- **Brief**: Update the data below, starting at the line containing "Click scroll-to-top arrow in C/C++ page" and continuing through the end of the data, by replacing "favorites" with "bookmarks" and leaving everything else unchanged. Give back only those lines, and leave the pictures out.

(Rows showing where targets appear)
━━━━━━━━━━

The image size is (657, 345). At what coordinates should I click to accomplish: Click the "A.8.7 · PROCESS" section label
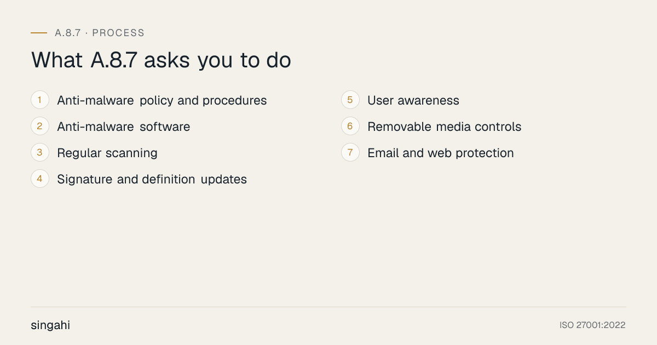click(100, 33)
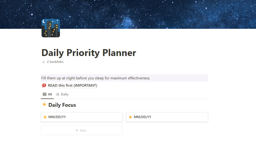
Task: Open the READ this first (IMPORTANT) page
Action: [73, 85]
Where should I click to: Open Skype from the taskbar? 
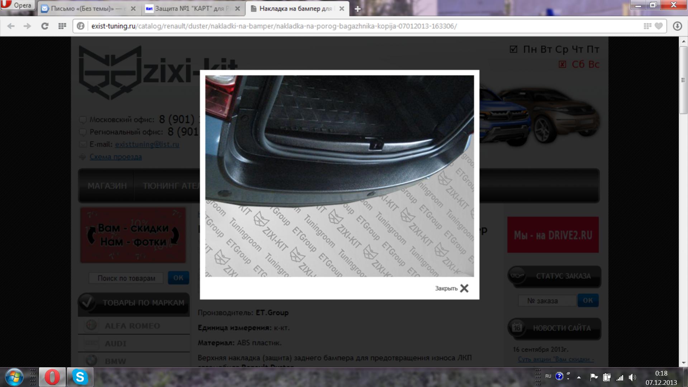(x=80, y=377)
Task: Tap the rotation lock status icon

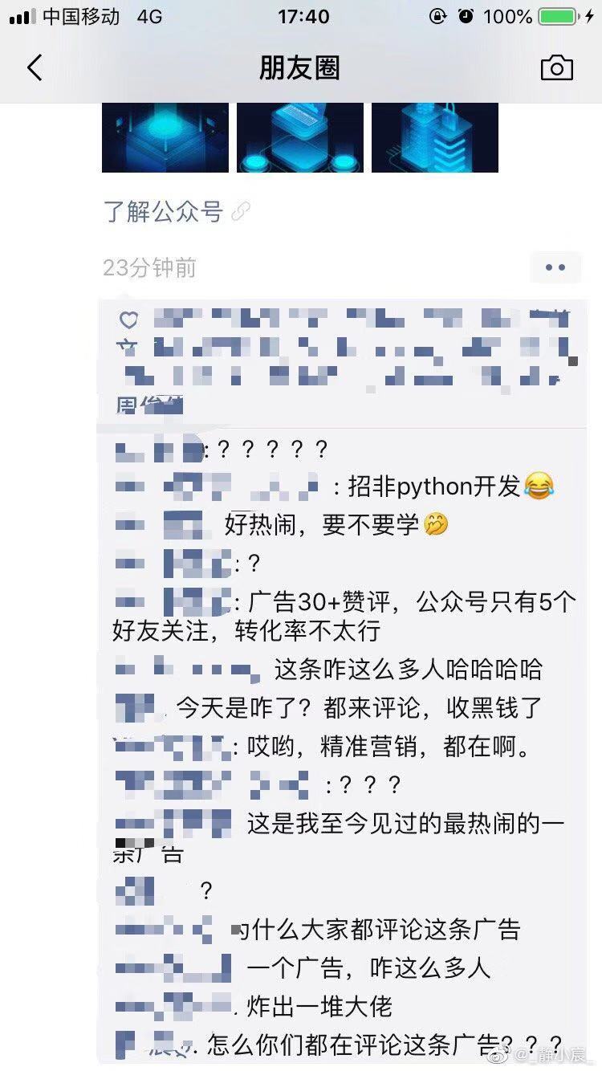Action: coord(437,16)
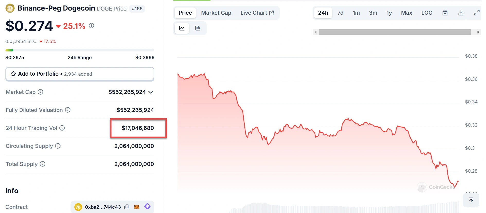
Task: Copy the contract address 0xba2...744c43
Action: click(126, 207)
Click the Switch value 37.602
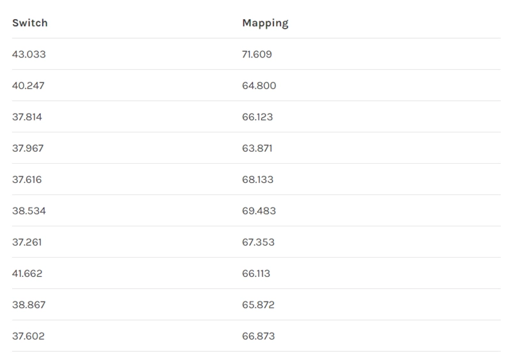Screen dimensions: 511x362 click(28, 336)
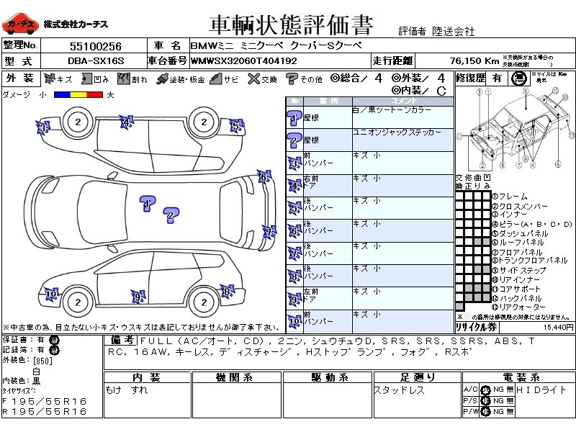Image resolution: width=576 pixels, height=432 pixels.
Task: Click the 割れ crack legend icon
Action: (x=122, y=78)
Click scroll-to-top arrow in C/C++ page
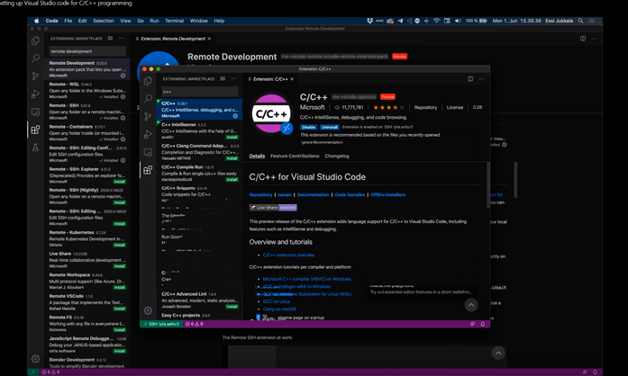This screenshot has height=376, width=628. tap(470, 305)
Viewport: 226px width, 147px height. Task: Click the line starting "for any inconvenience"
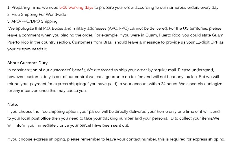tap(47, 91)
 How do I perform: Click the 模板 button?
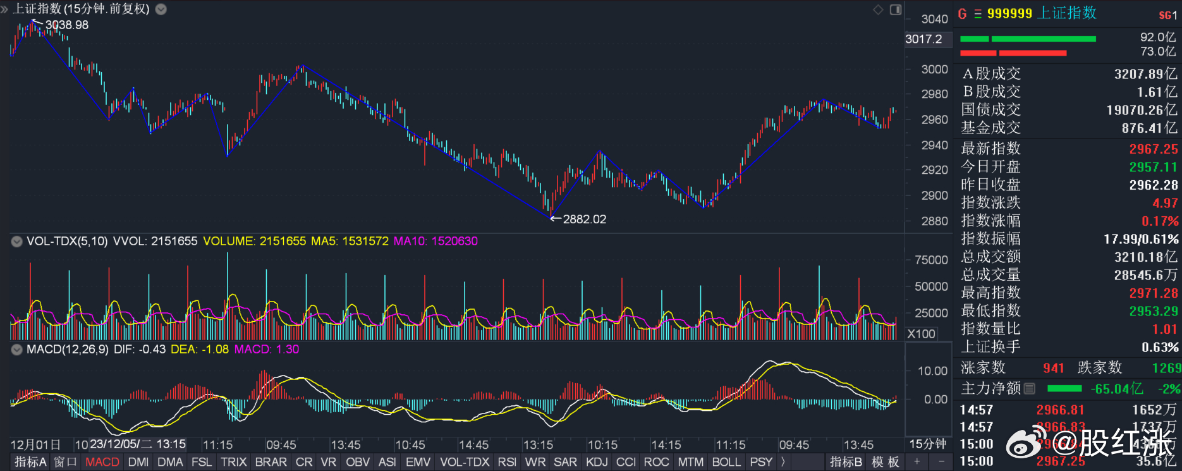(x=885, y=462)
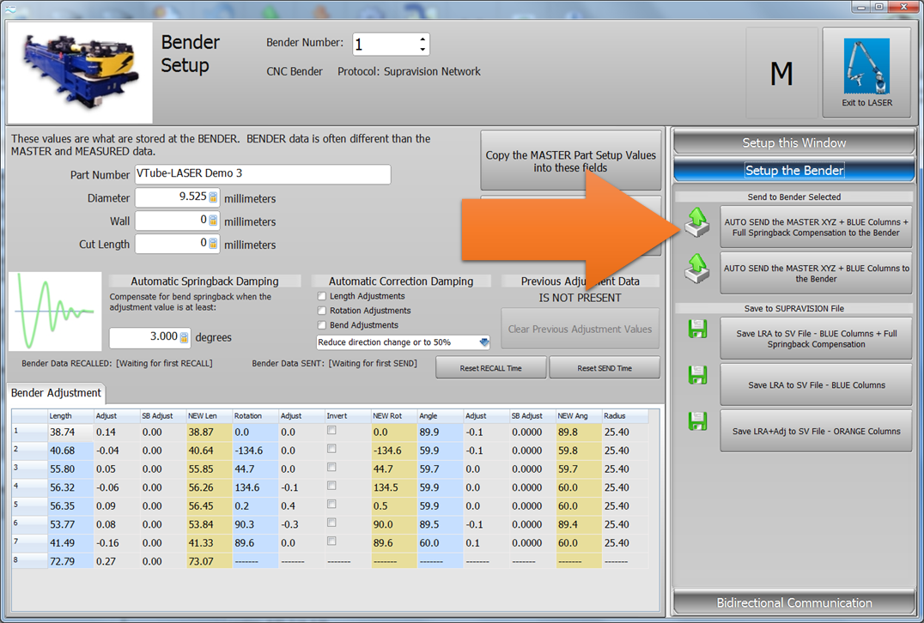Click the Exit to LASER arm icon
Viewport: 924px width, 623px height.
(x=866, y=67)
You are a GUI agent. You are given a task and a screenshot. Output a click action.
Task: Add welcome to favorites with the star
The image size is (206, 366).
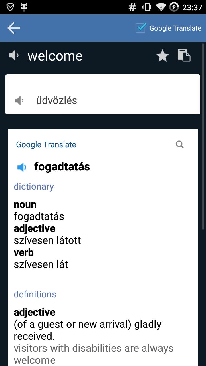click(162, 56)
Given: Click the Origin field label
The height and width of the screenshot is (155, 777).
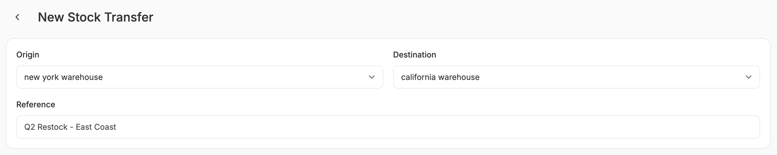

━━━━━━━━━━

- **Output for this task**:
Click scroll-to-top arrow in C/C++ page
This screenshot has height=376, width=628. tap(470, 305)
Viewport: 226px width, 147px height. Task: Click the line starting "for any inconvenience"
tap(47, 91)
 How do I perform: Click the 模板 button?
(x=885, y=462)
Click the Exit to LASER arm icon
Viewport: 924px width, 623px height.
(x=866, y=67)
You are a GUI agent. You are given a task and a screenshot. Output a click action.
Task: Add welcome to bookmarks with the star
The image size is (206, 366).
click(162, 56)
Given: Click the Origin field label
The height and width of the screenshot is (155, 777).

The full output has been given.